Lol, nice catch. Their marketing department could use some help.


----------



## Mt Spokane Photography (Sep 12, 2014)

It sounds like a nice Camera, I'm wondering why it is three years late? For those long suffering Nikon users who wanted a update to their D700, its here.


----------



## joejohnbear (Sep 12, 2014)

Because it's not a D700 update, it's a D610 update. Same controls as the D600/D7000 series, 1/4000 shutter, no battery boost for fps. It's a great camera, for sure, but it's definitely not allowed to compete with the D810. I'd rather if Nikon sold a D750 for $2800 or closer to what the D810 is selling for (basically the same price) as long as they take the D810 and lower the megapixel count and increase the frame rate. THAT would be a D700 follow up. This is more of a backup camera for a D810, which is basically the closest thing Nikon offers as a D700 replacement. If I still shot Nikon, THAT would be the camera I would get.
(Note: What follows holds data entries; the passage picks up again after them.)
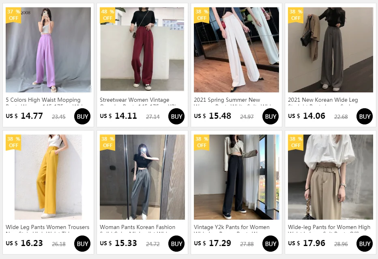The height and width of the screenshot is (259, 378).
Task: Open 'Woman Pants Korean Fashion' title link
Action: (137, 227)
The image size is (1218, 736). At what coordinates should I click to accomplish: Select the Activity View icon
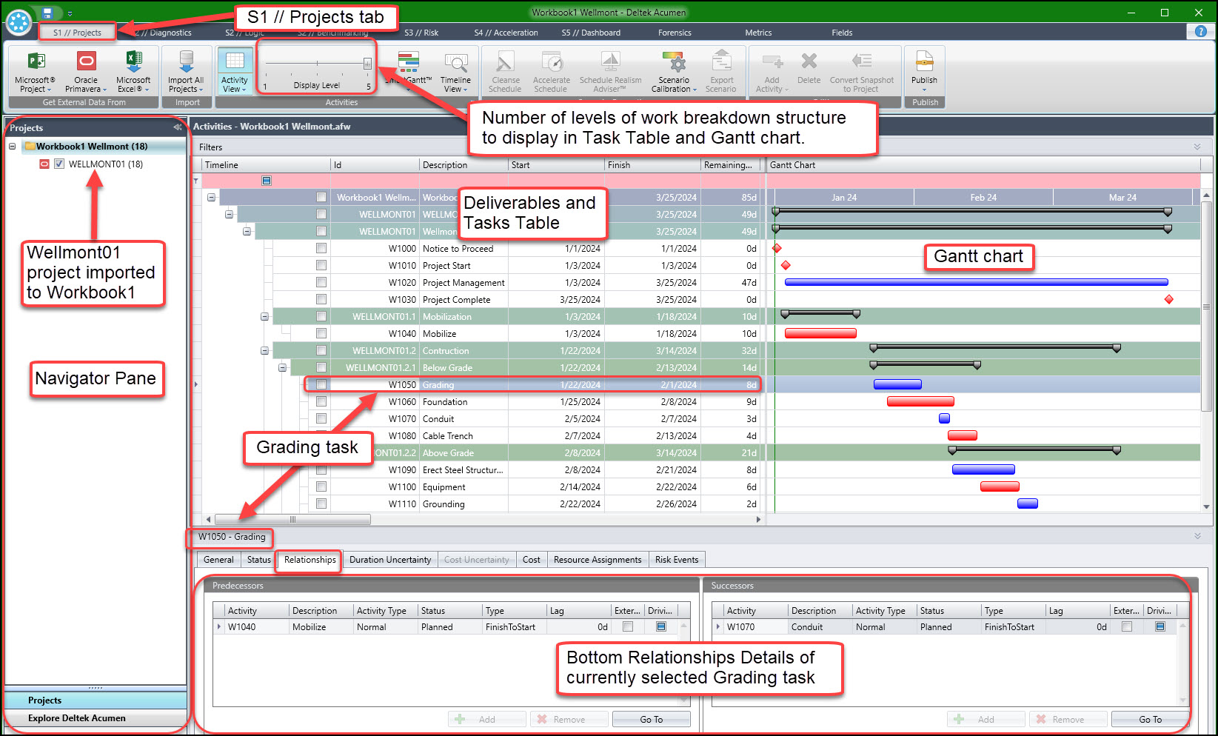pos(234,64)
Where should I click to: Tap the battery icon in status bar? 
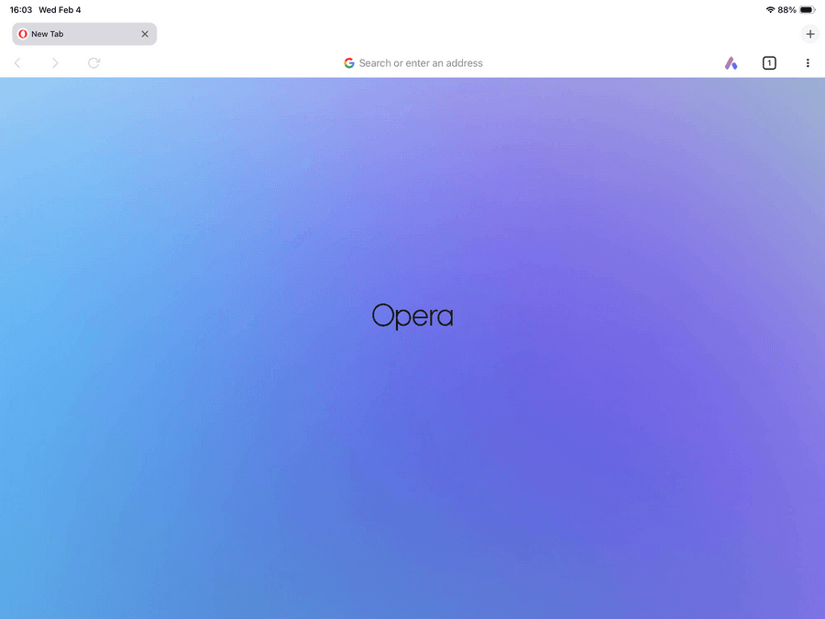click(807, 10)

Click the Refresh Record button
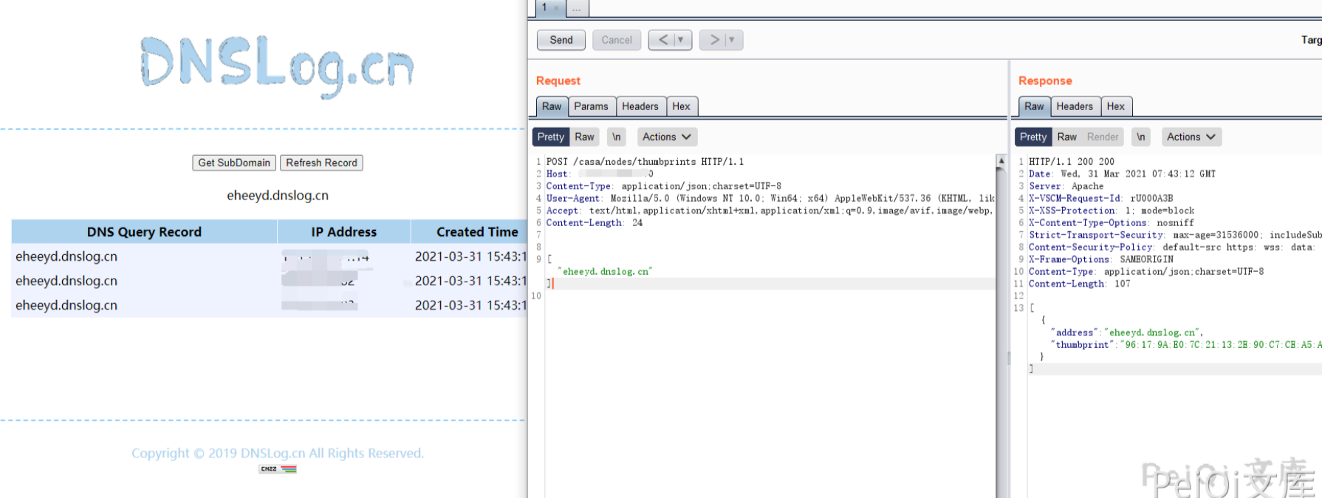click(321, 163)
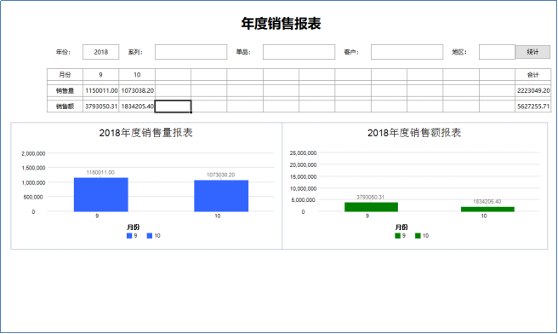Click the green bar for month 9 sales amount
The width and height of the screenshot is (558, 334).
click(371, 207)
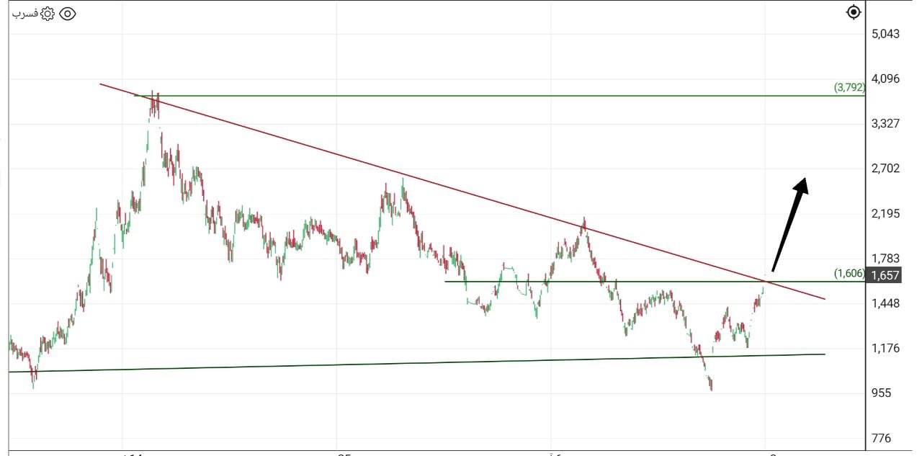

Mt Spokane Photography said:


> It sounds like a nice Camera, I'm wondering why it is three years late? For those long suffering Nikon users who wanted a update to their D700, its here.


----------



## Dylan777 (Sep 12, 2014)

LOL


----------



## KacperP (Sep 12, 2014)

LOL...
And I still remember Nikon commercials, where they used pictures and videos of Canon gear, and videos specifically made with Canon gear to advertise Canon gear


----------



## Maiaibing (Sep 12, 2014)

KacperP said:


> LOL...
> And I still remember Nikon commercials, where they used pictures and videos of Canon gear, and videos specifically made with Canon gear to advertise Canon gear



...or when Canon who reused old pictures and claimed they were taken with new lenses. Gotta love marketing; "Oh here's a nice picture"...


----------



## andrewflo (Sep 12, 2014)

Doh!!


----------



## mackguyver (Sep 12, 2014)

Maiaibing said:


> KacperP said:
> 
> 
> > LOL...
> ...


I'm familiar with the Nikon (and Panasonic, perhaps), but I don't remember, and I can't find any reference to your claim. I know you love to hate Canon, but backing up your post with some evidence would be nice.


----------



## 2n10 (Sep 12, 2014)

Nice oops. Great catch Neuro.


----------



## zlatko (Sep 12, 2014)

Looks like a great camera! If I were a Nikon shooter, the D750 would be my #1 choice among all current Nikon models, based on size, features and price. Looks like the perfect update of the D700. And dual cards is nice!


----------



## jdramirez (Sep 12, 2014)

We are talking about marketing... where a camera phone can take a photo equal to a 5d mkii and an 85mm f1.2 mkii...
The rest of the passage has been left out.